[Saved data entries]

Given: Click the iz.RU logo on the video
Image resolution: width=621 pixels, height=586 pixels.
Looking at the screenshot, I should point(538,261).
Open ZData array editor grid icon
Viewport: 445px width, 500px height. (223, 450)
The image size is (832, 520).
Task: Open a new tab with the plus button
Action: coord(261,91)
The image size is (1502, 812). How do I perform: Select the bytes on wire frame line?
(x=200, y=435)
* * *
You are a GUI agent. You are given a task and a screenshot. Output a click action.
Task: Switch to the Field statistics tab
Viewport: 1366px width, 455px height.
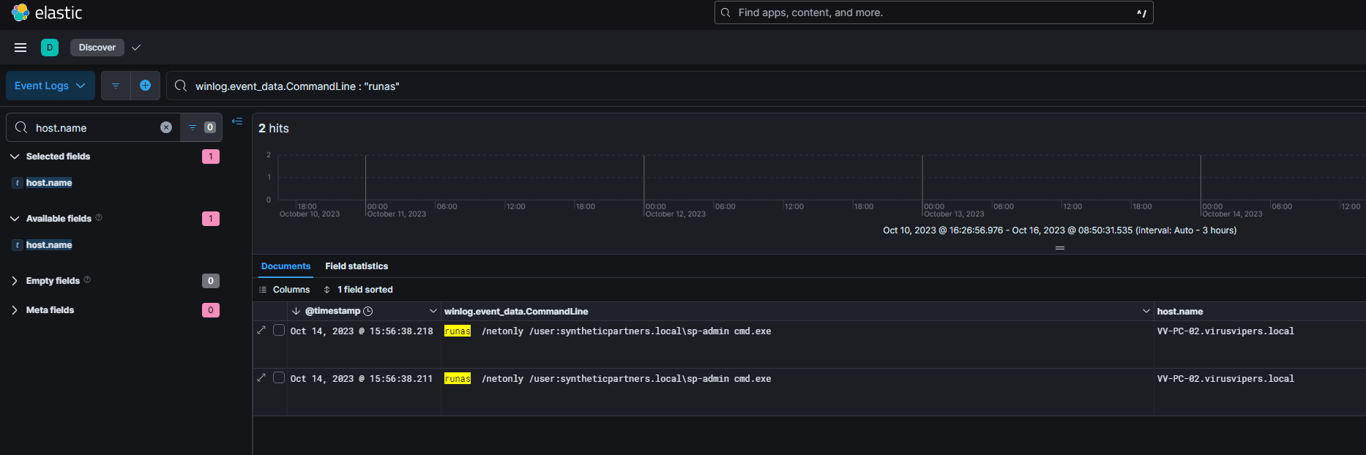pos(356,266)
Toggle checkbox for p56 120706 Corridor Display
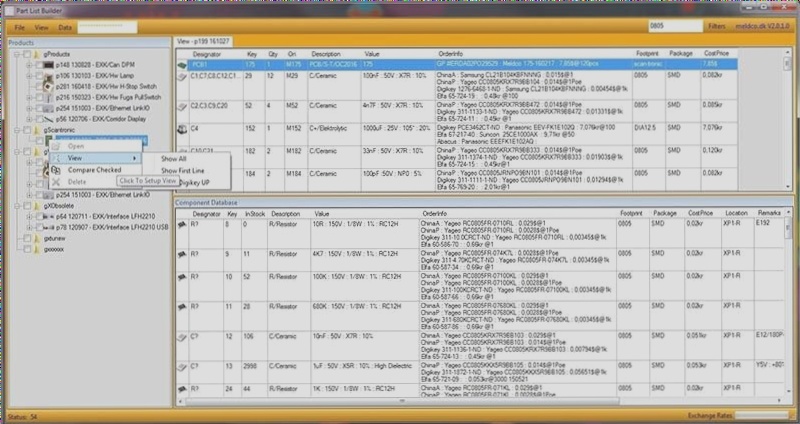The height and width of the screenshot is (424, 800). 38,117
--
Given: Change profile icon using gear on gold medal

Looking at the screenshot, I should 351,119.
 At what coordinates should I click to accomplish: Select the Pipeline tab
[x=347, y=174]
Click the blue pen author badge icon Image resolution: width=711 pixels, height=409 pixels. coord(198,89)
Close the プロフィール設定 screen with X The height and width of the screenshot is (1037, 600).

Work instruction: Could you restate word for word the lines above from the one containing "Given: Change profile" through the one containing "Close the プロフィール設定", both included, and nothing else?

Answer to the exercise:
Given: Change profile icon using gear on gold medal

Looking at the screenshot, I should 351,119.
 At what coordinates should I click to accomplish: Select the Pipeline tab
[x=347, y=174]
Click the blue pen author badge icon Image resolution: width=711 pixels, height=409 pixels. coord(198,89)
Close the プロフィール設定 screen with X The height and width of the screenshot is (1037, 600).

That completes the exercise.